Bruno Candé

Assassino de Bruno Candé acusado de homicídio qualificado motivado por racismo

O português de 76 anos que assassinou a tiro Bruno Candé Marques, no dia 25 de junho de 2020, foi acusado pelo Ministério Público de Loures pelo crime de homicídio qualificado, agravado por ódio racial.

No despacho de acusação, tornado público nesta terça-feira pelo Jornal Público, o Ministério Público de Loures sustenta que Evaristo Marinho proferiu expressões racistas antes de alvejar mortalmente o ator.

“Fui à cona da tua mãe e daquelas pretas todas! Aquelas merdas! Eu violei lá a tua mãe! E o teu pai também! Anda cá que levas com a bengala! Preto de merda! Eu mato-te!”, foram algumas das frases que testemunhas relataram.
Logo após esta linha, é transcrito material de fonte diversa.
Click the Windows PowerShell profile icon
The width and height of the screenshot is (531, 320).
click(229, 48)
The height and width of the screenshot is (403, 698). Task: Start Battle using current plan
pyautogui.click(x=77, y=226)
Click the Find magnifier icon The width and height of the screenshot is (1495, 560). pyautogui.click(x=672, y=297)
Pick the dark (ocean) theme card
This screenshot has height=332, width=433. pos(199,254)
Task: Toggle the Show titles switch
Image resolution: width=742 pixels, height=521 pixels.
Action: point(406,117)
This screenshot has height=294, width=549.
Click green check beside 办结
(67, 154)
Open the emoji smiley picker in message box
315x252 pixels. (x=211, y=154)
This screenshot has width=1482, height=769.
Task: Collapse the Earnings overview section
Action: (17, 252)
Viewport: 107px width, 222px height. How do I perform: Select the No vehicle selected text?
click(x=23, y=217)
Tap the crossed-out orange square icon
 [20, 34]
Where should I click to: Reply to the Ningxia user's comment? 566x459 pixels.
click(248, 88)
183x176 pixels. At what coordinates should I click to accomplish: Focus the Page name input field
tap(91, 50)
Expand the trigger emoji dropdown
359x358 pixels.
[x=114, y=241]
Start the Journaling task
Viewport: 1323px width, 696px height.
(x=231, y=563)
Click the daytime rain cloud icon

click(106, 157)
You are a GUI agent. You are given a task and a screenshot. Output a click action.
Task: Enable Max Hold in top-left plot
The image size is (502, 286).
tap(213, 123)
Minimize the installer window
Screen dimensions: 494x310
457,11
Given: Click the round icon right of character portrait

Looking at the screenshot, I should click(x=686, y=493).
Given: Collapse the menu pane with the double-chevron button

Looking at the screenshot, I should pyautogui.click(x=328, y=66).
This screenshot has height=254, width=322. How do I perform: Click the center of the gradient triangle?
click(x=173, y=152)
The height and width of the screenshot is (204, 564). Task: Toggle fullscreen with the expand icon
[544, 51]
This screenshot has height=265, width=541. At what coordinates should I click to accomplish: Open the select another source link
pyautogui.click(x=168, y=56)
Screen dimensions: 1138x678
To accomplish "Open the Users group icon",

Embora o despacho de acusação não o mencione, o jornal Público escreve que o arguido declarou à Polícia Judiciária e, mais tarde, ao MP, ter sido o autor do crime, embora tenha negado a motivação de racismo.

Os indícios recolhidos pela investigação permitiram ao Ministério Público concluir que tudo começou a 22 de julho, dia em que a cadela de Candé terá ladrado a Evaristo Marinho. Desagradado com a situação, em plena Avenida de Moscavide, os dois homens envolveram-se, então, numa troca de insultos. O idoso terá ainda tentado agredir o ator mas ambos foram afastados por um transeunte. Não se dando por satisfeito, Marinho andou com uma pistola no bolso durante três dias enquanto procurava por Bruno Candé na Avenida de Moscavide para cumprir a promessa de o matar. Pelas 13.20 horas do dia 25, o idoso avistou o ator sentado no muro de um canteiro, retirou a Walter PP que tinha comprado há mais de 20 anos, e que foi alegadamente roubada na PSP nos anos 1990, empunhou-a e disparou um primeiro tiro em direção a Candé. Este caiu de imediato, Evaristo aproximou-se da vítima e efetuou mais quatro disparos. Todos atingiram o corpo do ator, que morreu no local.